Leukocyte count and vascular function in Type 2 diabetic subjects with treated hypertension

Background: Traditional cardiovascular risk factors may only partially explain abnormal vascular function in Type 2 diabetic patients. This study examined the associations between vascular function and markers of inflammation in Type 2 diabetic subjects with treated hypertension.

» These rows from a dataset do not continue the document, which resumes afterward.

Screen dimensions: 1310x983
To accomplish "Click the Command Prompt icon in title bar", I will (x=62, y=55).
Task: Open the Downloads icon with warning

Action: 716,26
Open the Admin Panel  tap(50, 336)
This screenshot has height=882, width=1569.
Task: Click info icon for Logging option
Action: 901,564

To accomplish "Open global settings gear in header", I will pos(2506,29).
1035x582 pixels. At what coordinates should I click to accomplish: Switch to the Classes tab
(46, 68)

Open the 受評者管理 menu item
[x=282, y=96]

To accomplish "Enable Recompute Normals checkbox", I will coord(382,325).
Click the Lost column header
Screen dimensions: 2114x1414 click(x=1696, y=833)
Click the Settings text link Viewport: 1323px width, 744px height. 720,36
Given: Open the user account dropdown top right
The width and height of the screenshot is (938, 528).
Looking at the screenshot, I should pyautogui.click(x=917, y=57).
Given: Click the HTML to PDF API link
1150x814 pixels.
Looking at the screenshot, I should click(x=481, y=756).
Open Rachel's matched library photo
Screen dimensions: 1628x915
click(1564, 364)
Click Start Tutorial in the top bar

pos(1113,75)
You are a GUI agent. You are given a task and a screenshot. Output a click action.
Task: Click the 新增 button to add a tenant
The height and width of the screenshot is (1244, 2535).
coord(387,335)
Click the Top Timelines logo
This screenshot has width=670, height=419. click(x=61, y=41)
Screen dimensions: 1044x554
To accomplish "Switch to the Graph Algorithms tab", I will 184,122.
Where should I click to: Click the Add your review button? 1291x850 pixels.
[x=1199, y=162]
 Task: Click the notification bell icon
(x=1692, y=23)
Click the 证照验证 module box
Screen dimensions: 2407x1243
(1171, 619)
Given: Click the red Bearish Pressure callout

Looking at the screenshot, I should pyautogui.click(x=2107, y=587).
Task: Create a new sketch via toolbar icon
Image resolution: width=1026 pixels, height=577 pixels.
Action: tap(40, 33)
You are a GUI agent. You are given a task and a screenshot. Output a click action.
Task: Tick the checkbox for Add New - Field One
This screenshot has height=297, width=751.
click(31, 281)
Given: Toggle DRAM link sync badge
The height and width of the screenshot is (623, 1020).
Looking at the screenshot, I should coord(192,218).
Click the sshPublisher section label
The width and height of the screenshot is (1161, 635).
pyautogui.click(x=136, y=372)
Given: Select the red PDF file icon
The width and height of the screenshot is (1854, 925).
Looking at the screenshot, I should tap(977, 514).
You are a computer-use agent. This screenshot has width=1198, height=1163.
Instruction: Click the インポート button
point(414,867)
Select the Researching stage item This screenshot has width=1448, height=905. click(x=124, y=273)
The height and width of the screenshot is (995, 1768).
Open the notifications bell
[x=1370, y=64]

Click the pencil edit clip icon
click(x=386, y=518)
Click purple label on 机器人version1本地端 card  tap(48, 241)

Methods: Flow-mediated dilatation (FMD) and glyceryl-trinitrate mediated dilatation (GTNMD) of the brachial artery were used to assess endothelium-dependent and -independent function, respectively, in 29 hypertensive Type 2 diabetic subjects (HbA1c <9%), and 17 healthy control subjects. Plasma C-reactive protein (CRP), fibrinogen, interleukin-6 (IL-6), tumor necrosis factor-alpha (TNF-α), and leukocyte count were used as markers of inflammation. Soluble -selectin, P-selectin, and von Willebrand factor (vWf) were measured to assess leukocyte, platelet and endothelial cell activation, respectively. Results: Compared with controls, diabetic subjects had impaired FMD (3.9±3.0 vs. 5.5±2.4%, P=0.07) and GTNMD (11.4±4.8% vs. 15.4±7.1%, P=0.04). They also had higher levels of CRP (2.7±2.6 vs. 1.4±1.1 mg/l, P=0.03), fibrinogen (3.4±0.7 vs. 2.7±0.3 g/l, P<0.001) and TNF-α (20.9±13.4 vs. 2.5±1.7 pg/l, P<0.001). In diabetic subjects, after adjustment for age and gender, leukocyte count was an independent predictor of FMD (P=0.02), accounting for 17% of total variance. Similarly, leukocyte count (P<0.001) accounted for 23% and IL-6 (P=0.03) for 12% of the variance in GTNMD. vWf was correlated with leukocyte count (r=0.38, P=0.04), FMD (r=−0.35, P=0.06) and GTNMD (r=−0.47, P=0.009), whilst P-selectin correlated with fibrinogen (r=0.58, P=0.001). Conclusion: These cross-sectional observations are consistent with the hypothesis that reduced FMD and GTNMD in Type 2 diabetes is at least in part secondary to increased inflammation, with associated endothelial and platelet activation.